◆ Document passage ◆
· · ·

Matt Huddleston, SynTerra Corporation, Greenville, SC, U.S.A.

Coauthor(s): Kevin Campbell, SynTerra Corporation, Greenville, SC, U.S.A.

Saturday, October 14
8:30–10:15 a.m.

Constructed wetlands have been used for decades to successfully treat various industrial and municipal wastewaters. Wetlands generally consist of shallow basins through which water flows and contacts wetland flora, soil, and microorganisms. By controlling water flow and using appropriate plants and soils, natural processes are enhanced to efficiently clean the wastewater. Constructed wetlands have a proven track record for addressing biochemical oxygen demand (BOD), solids, and pH in wastewater from operations such as breweries. Constructed wetlands typically produce no additional waste streams, are robust and generally easy to construct, and seldom require chemicals. In addition to being less expensive to operate and maintain than traditional wastewater treatment systems, constructed wetlands are an environmentally sustainable treatment method that can be an attractive focal point for a brewery that showcases green technology. A pilot-scale constructed wetlands system was constructed at Holy City Brewing in Charleston, South Carolina, to provide proof of concept and a basis for full-scale wetland design. Results and lessons learned from the pilot study will be presented. Properly designed constructed wetlands for brewery wastewater treatment can provide a solution that is economically feasible, socially acceptable, and environmentally sustainable.

· · ·

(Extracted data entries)
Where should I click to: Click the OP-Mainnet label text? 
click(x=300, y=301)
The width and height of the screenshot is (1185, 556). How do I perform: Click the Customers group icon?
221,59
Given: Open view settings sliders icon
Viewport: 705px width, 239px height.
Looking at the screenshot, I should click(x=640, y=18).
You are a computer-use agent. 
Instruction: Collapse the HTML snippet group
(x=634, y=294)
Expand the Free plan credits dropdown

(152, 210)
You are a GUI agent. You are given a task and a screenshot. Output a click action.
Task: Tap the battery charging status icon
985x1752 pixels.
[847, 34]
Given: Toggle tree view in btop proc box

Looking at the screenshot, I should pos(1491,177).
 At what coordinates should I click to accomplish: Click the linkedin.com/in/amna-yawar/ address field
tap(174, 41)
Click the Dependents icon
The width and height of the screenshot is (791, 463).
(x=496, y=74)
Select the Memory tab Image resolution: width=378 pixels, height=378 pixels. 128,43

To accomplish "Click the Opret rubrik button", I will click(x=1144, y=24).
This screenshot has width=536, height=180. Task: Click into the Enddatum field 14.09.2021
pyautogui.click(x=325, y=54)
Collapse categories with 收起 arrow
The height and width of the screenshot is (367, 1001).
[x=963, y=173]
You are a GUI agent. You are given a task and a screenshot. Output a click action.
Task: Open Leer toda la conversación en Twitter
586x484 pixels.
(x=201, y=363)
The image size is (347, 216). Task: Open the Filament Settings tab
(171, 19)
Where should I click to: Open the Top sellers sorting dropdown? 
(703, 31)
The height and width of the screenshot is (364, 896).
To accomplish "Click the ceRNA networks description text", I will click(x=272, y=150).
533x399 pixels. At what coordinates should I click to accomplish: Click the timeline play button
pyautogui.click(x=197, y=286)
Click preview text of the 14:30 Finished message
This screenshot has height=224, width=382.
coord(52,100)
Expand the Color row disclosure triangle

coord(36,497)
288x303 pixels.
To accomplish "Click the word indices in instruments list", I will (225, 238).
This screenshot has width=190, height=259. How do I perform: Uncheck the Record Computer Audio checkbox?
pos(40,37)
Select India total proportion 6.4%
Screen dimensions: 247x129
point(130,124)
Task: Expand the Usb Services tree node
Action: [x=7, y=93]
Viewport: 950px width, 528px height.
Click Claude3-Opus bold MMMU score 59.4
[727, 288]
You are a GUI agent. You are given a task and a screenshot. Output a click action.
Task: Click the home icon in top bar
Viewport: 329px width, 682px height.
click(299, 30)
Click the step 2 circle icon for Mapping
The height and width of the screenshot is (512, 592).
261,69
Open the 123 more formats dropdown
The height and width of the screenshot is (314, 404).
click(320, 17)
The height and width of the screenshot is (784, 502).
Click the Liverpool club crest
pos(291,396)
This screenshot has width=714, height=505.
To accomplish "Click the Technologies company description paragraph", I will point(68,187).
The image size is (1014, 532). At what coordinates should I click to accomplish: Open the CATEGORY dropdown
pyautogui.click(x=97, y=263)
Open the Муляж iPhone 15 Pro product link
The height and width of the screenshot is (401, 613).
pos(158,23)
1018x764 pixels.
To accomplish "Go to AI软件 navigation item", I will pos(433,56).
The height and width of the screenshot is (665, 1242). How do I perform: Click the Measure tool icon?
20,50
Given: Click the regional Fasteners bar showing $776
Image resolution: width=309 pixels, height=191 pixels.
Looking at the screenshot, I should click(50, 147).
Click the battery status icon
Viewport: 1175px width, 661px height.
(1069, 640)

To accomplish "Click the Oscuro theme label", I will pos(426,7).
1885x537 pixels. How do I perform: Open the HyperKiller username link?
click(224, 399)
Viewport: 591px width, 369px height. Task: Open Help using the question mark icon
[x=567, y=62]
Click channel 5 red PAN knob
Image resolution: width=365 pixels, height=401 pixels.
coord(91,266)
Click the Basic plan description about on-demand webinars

· · ·

◆ What you will do ◆
[1] According to the wetlands abstract, where was the pilot-scale constructed wetlands system built?
[2] Name every wastewater property that the wetlands abstract says constructed wetlands have a proven track record of addressing.
[3] Write a continuation of the wetlands abstract, starting after its final sentence.
You can ignore the records.

◆ Answers for the tasks ◆
[1] At Holy City Brewing in Charleston, South Carolina.

[2] Biochemical oxygen demand (BOD), solids, pH

[3]
Dr. Matt Huddleston has more than 15 years of professional experience involving environmental toxicology, risk assessment, and risk management. Matt’s focus has been work regulated under the U.S. CERCLA, RCRA, NRDA, and Clean Water and Air Acts. Matt has conducted numerous compliance monitoring and litigation-driven projects, including expert testimony. Prior to obtaining his Ph.D. degree, Matt served as an environmental risk analyst at the Kentucky Department for Environmental Protection. In addition, he is an adjunct professor of environmental toxicology at Clemson University.